Iron Ore Looks Like a One-Way Bet: Down

 | Nov 10, 2014 02:35AM ET

Iron ore hit a 5-year low last week, lack of demand for physical cargo saw the spot price drop to $76 per metric ton, the lowest level since June 2009 according to the The closure of steel mills near Beijing ahead of the Asia-Pacific Economic Cooperation conference this week has been blamed by many commentators as the reason for the lack of demand, but the slide has been relentless this year and the shutdowns in Hebei are only hastening the normal winter slow down. The tactics of the big 3 iron ore producers is well documented. The strategy appears to be achieve the greatest economy of scale by going for volume and mechanization.
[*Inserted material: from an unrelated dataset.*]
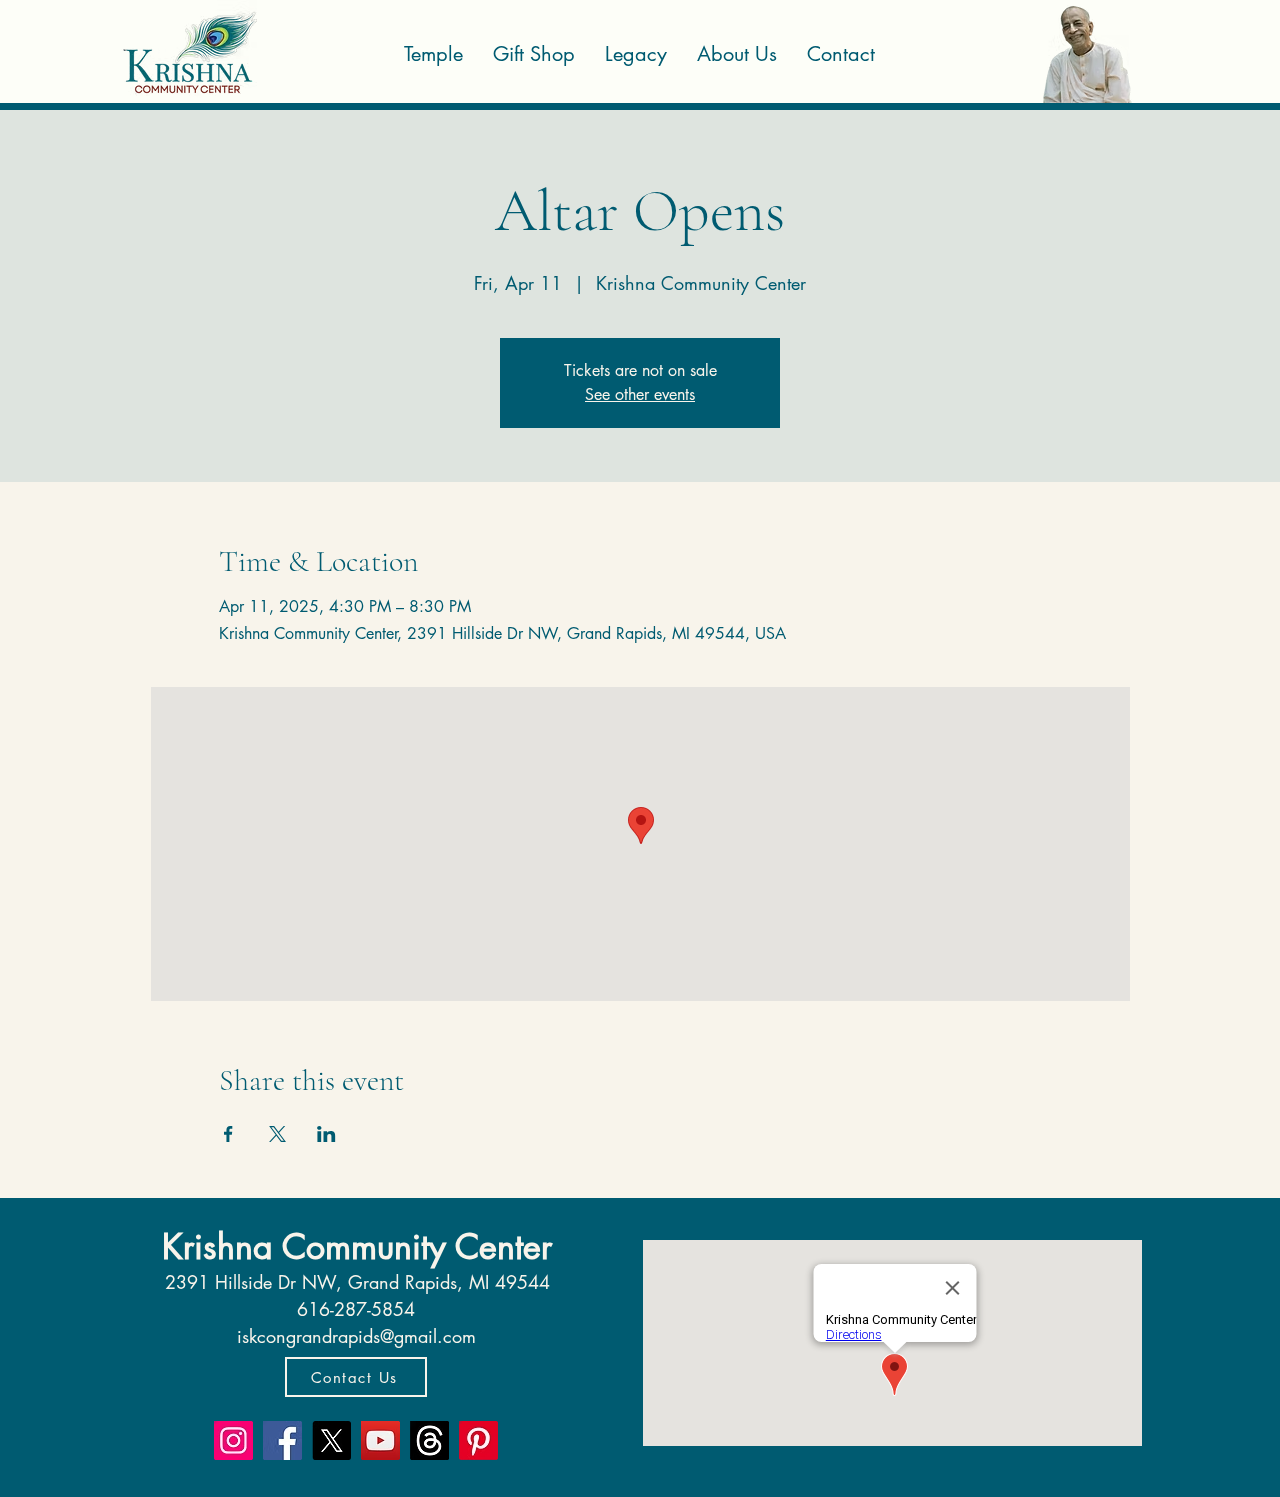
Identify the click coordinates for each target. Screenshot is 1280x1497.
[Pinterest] (478, 1440)
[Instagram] (233, 1440)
As prices fall, competitors will go out of business and the field will be left to Rio Tinto (NYSE:RIO), Bhp Billiton (NYSE:BBL) and VALE (NYSE:VALE). Rio is accepted as the lowest cost producer but BHP intends to increase production at mines in Western Australia by 65m tons to 290m tons a year by 2017 in an effort to reduce costs so it can overtake Rio as the cheapest iron ore supplier, meanwhile Vale is looking to lift output to 453 million tons by 2018 from 306 million tons in 2013, according to the FT.